──────── Recorded data

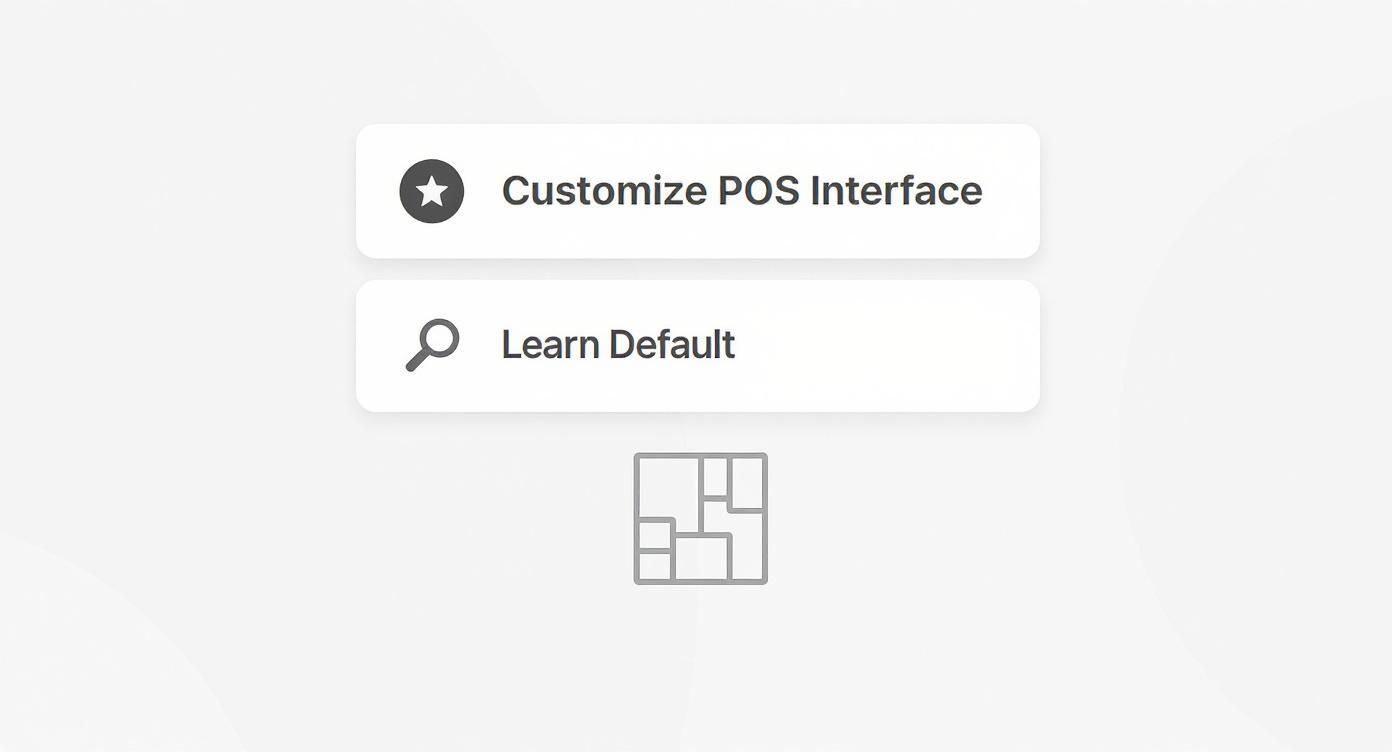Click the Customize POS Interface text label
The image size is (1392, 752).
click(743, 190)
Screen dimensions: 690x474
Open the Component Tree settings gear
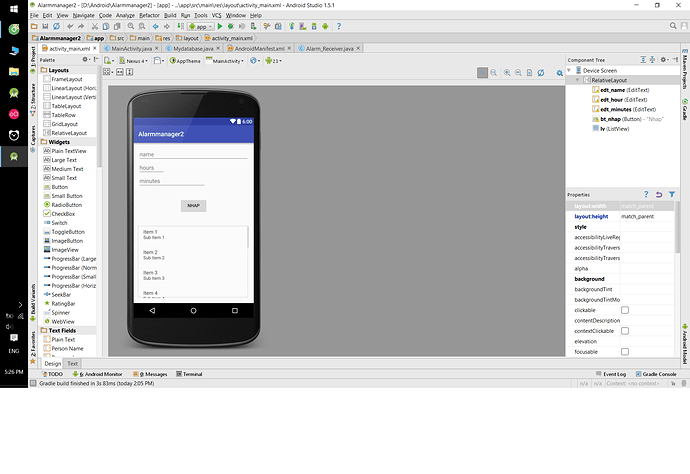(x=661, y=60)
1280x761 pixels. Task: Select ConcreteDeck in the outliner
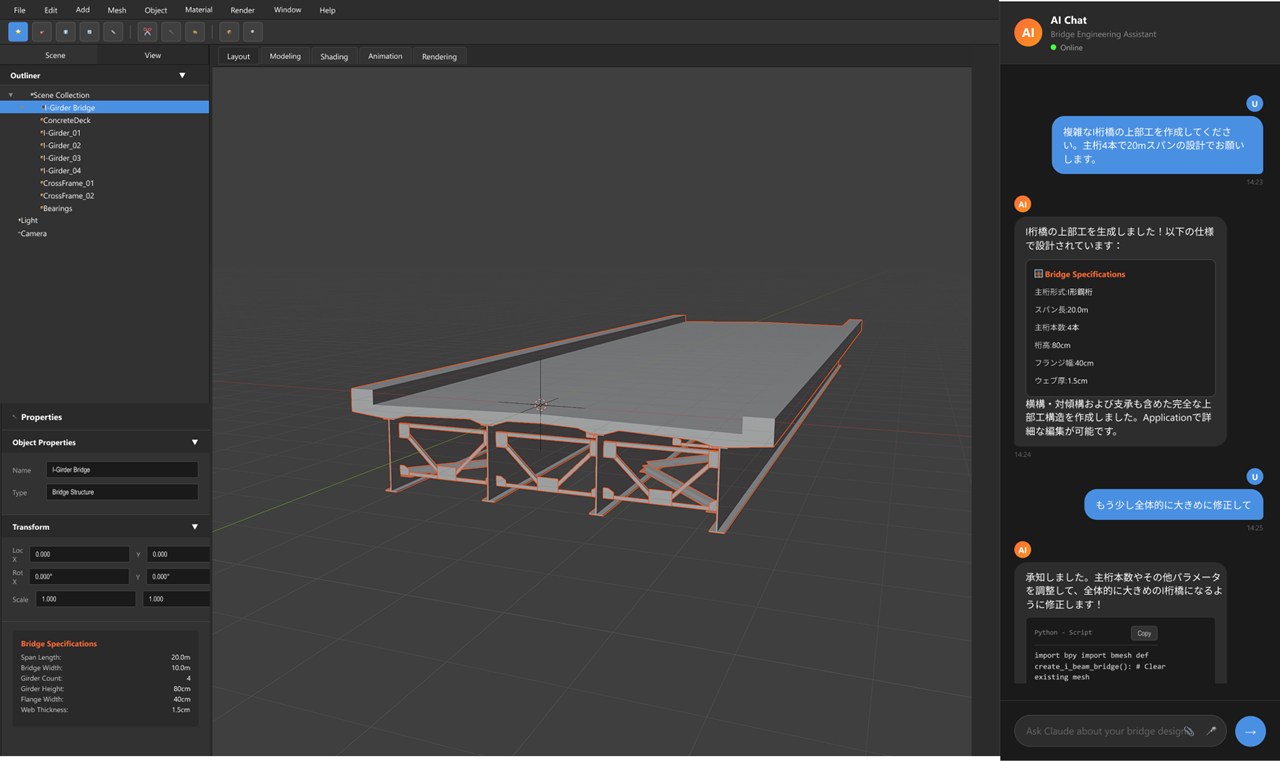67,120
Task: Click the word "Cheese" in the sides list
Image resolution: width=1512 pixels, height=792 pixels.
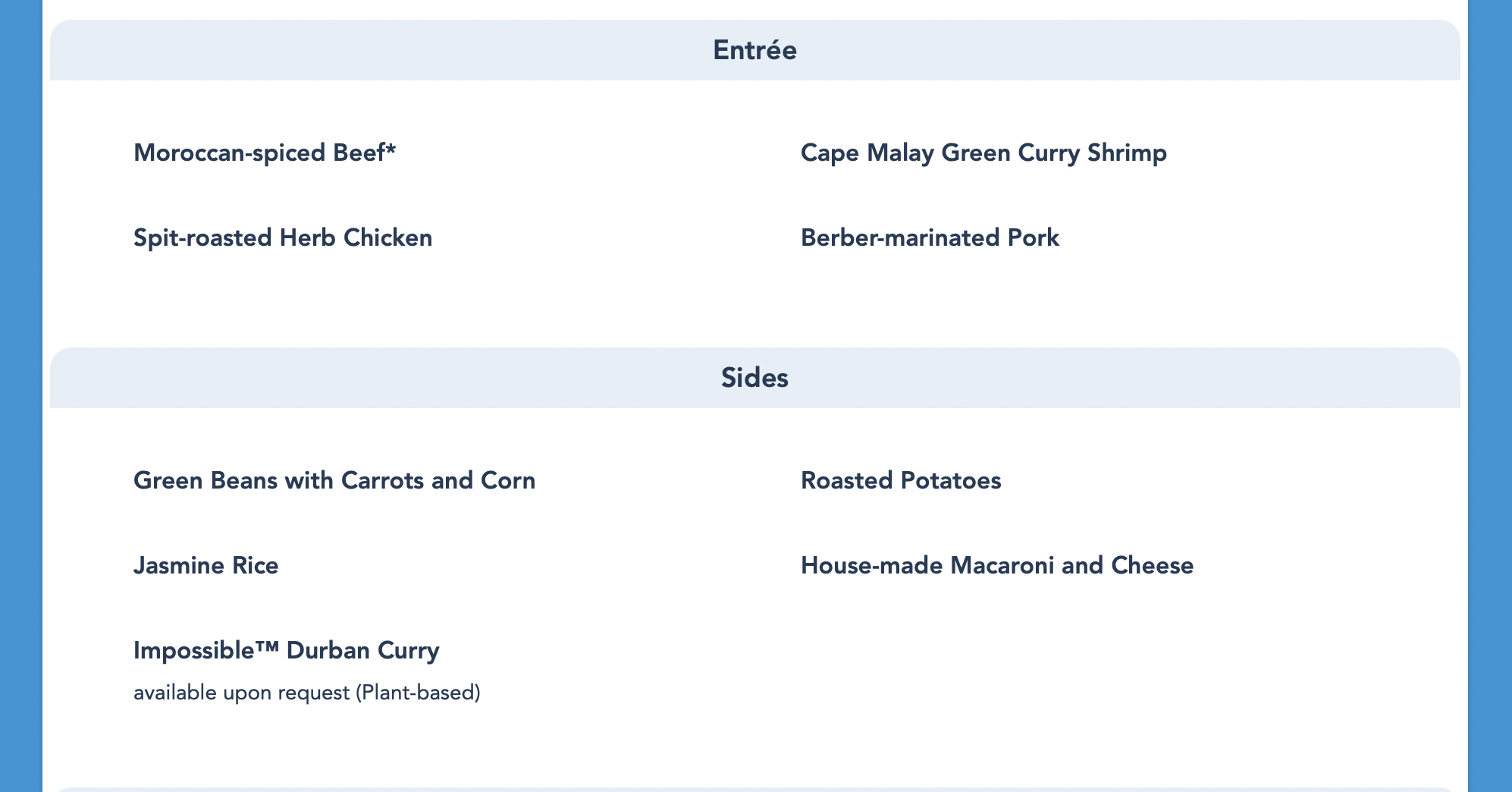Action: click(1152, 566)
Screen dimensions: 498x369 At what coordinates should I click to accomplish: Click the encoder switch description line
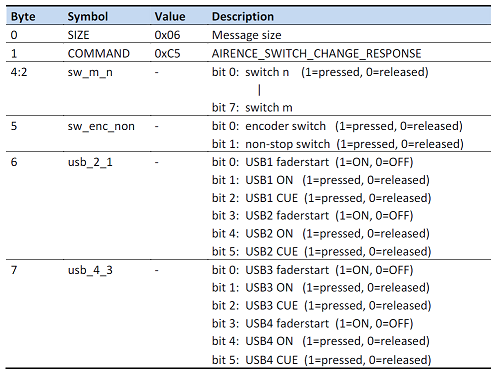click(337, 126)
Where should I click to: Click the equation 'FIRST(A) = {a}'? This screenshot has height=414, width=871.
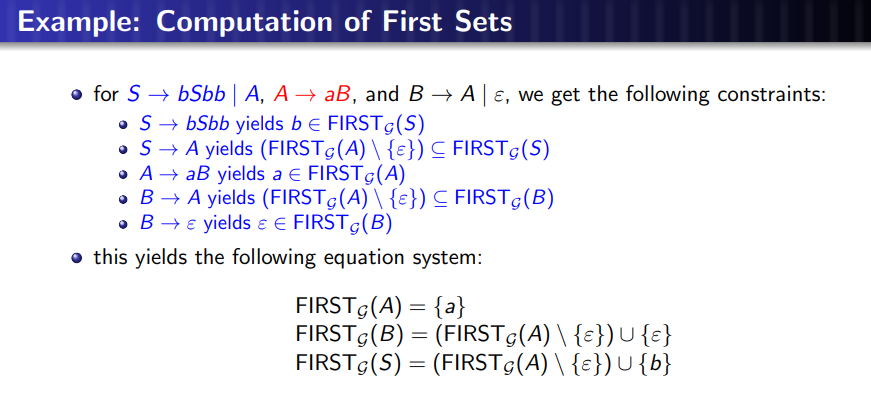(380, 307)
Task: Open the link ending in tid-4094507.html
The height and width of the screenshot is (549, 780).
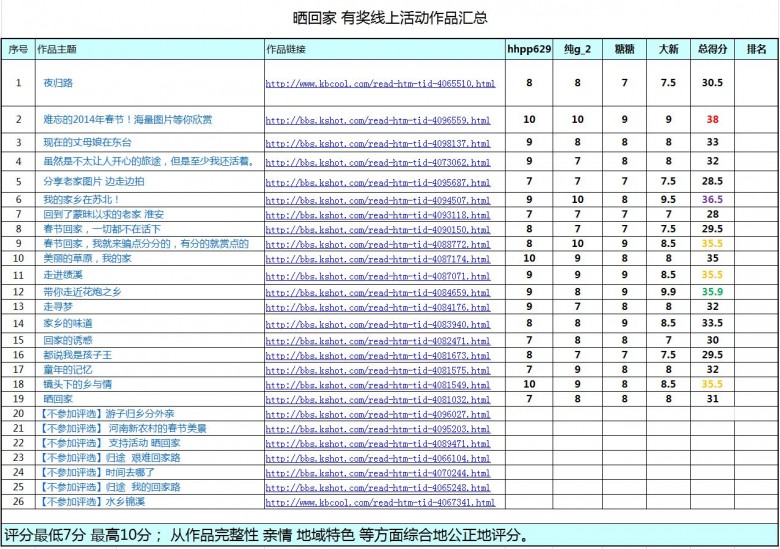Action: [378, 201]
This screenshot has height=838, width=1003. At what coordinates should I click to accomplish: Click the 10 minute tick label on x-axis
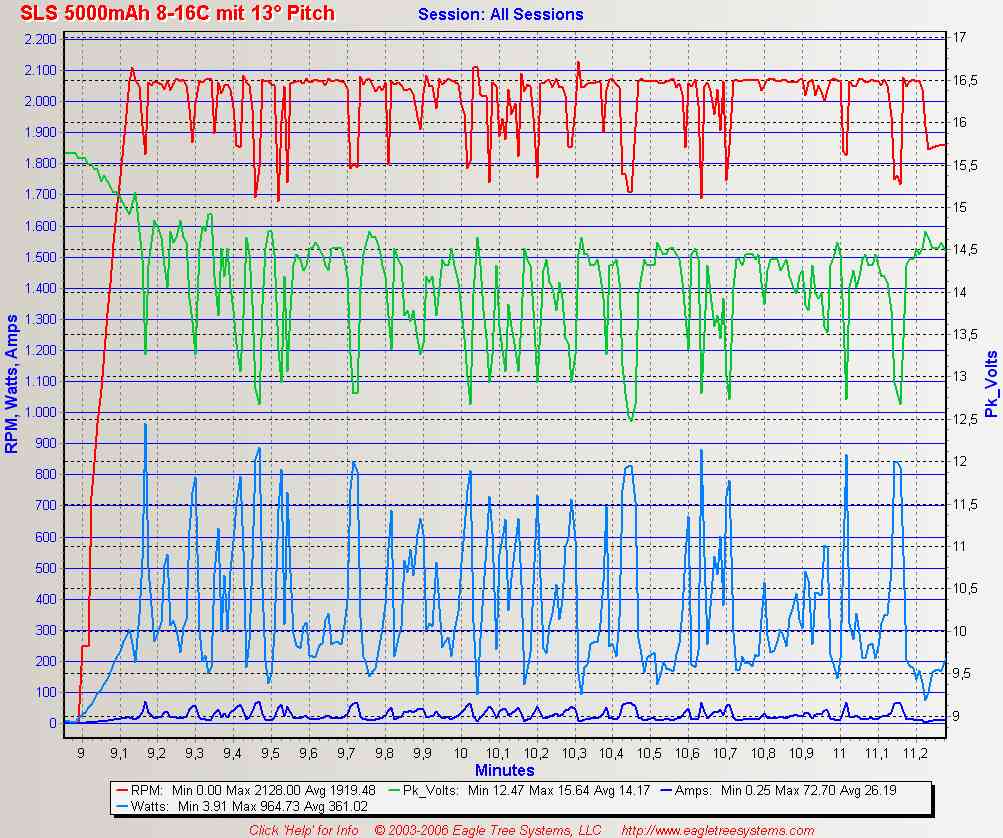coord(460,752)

────────────────

- **About this task**: From the line with "This screenshot has height=838, width=1003." down to the final line of the entries above, repeat each line exactly; omit the pictures.

- **Task result**:
This screenshot has height=838, width=1003. At what coordinates should I click to accomplish: Click the 10 minute tick label on x-axis
coord(460,752)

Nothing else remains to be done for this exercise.